> **読む文章**:
--

これは限りない戦いの序章である。 この小さな一戦が一国の運命を決するやもしれん。
3月X日
知人ノKヤフーオークションニ参戦ス
とうとうヤフーオークションに手を出した自称中流家庭のKさん。
一儲けをたくらんでいます。
メガネフレームを出品しました。
よければファッションの欄で『アニエス』で調べて下さい。
Kさんの奥様Jさんより『アニエス』を出品したとの報告を受け、至急調査へ向かった我々。
そこで見た物は…、
最低落札価格と即売落札価格が一緒の一発商品達だった。
三つ出したとの情報を得ていた我々は早速見ることにした。
7日前ということで入札はない。
というか、入札した時点で落札なのだが。
誰が落札するか、そもそも落札されるのか。
我々がヤフーオークションを閲覧している中、突如として彼から一報が入る。
「早速誰かが見てくれた!」
我々はおめでとうと心から伝えた。

--

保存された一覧
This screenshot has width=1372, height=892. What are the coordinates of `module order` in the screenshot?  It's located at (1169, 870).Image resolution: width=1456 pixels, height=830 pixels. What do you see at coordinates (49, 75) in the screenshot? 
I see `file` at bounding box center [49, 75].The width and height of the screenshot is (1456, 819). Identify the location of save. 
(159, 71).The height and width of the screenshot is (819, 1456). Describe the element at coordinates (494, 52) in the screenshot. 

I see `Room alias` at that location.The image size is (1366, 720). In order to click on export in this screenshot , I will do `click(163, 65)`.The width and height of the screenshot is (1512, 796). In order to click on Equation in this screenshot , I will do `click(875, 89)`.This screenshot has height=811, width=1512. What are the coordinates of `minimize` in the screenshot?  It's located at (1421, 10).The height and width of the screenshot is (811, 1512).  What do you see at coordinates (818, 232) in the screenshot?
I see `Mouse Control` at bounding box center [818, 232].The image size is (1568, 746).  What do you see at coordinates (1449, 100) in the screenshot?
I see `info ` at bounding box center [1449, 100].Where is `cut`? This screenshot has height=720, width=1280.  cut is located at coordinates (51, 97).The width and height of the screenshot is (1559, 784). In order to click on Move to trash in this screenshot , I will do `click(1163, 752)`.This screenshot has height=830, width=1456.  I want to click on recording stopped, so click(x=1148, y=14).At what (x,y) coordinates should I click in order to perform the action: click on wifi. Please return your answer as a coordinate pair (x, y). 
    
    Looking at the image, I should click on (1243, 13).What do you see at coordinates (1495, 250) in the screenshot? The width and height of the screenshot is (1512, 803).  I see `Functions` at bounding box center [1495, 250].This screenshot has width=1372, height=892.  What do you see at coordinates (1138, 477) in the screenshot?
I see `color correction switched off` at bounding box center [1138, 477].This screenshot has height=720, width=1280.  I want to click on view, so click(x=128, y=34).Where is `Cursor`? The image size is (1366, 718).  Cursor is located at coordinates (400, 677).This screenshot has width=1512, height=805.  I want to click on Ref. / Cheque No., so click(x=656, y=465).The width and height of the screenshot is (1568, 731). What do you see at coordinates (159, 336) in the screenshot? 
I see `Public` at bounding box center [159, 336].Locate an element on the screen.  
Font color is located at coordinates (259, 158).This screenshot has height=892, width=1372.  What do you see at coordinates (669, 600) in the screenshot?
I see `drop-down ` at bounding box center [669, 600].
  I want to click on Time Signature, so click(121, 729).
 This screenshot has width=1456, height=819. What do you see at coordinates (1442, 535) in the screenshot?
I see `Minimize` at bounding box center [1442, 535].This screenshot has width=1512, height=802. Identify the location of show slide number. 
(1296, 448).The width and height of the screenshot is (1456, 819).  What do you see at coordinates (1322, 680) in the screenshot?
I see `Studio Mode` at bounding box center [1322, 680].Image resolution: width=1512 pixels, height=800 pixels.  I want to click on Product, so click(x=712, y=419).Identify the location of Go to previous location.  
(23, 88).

--

> **課題内容**: 上にあるヤフーオークション出品の文章を、最後の文の後から書き継ぎなさい。

> **課題への解答**:
しかし、その閲覧者は我々である。
ただ興味本位で覗いただけである。
そう、誤解だ。
初めてホームページを作ってカウンターを置いた心境に似ている。
「おぉ!俺以外の人でカウンターを回した人がいる!」
それだけで嬉しい。
そしてそれは当たり前である。
自分が訪問した回数をカウントするためにカウンターを置いたわけではない。
誰かが回してくれないと困るのだ。
そして我々は明日も落札されたのかを確認するためにヤフーオークションへ行く。
そしてカウンターを回す。
そして彼は喜ぶ。
売れない限りこの不毛な循環は続くのだ。